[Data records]

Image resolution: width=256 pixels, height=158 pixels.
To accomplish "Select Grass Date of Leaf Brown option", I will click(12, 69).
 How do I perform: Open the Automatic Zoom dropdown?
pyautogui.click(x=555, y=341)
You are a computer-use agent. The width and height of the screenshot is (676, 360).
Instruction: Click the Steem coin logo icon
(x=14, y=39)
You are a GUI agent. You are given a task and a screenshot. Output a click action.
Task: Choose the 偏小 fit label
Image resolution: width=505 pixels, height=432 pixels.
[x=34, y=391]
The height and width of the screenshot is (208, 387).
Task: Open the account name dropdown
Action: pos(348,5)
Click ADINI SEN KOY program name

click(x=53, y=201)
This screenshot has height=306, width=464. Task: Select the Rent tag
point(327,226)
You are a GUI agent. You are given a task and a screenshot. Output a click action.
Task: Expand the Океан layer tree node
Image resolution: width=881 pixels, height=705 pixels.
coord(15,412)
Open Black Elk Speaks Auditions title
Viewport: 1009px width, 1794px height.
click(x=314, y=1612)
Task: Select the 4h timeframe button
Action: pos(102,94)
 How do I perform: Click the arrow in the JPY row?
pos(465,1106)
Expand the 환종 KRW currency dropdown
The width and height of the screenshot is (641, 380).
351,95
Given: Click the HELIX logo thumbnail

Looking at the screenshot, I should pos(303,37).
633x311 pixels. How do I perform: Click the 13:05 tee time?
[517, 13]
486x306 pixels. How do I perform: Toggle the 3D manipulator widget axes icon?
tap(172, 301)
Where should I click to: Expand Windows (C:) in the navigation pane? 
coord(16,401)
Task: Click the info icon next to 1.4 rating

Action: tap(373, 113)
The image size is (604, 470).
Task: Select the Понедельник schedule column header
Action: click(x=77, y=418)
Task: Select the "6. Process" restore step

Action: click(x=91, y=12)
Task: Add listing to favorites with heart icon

▶ _EXERCISE INSTRUCTIONS_
Extract the lines above, from the first one through the one containing "Task: Choose the 偏小 fit label", and return only those, unchanged.

▶ _WORKED SOLUTION_
Image resolution: width=256 pixels, height=158 pixels.
To accomplish "Select Grass Date of Leaf Brown option", I will click(12, 69).
 How do I perform: Open the Automatic Zoom dropdown?
pyautogui.click(x=555, y=341)
You are a computer-use agent. The width and height of the screenshot is (676, 360).
Instruction: Click the Steem coin logo icon
(x=14, y=39)
You are a GUI agent. You are given a task and a screenshot. Output a click action.
Task: Choose the 偏小 fit label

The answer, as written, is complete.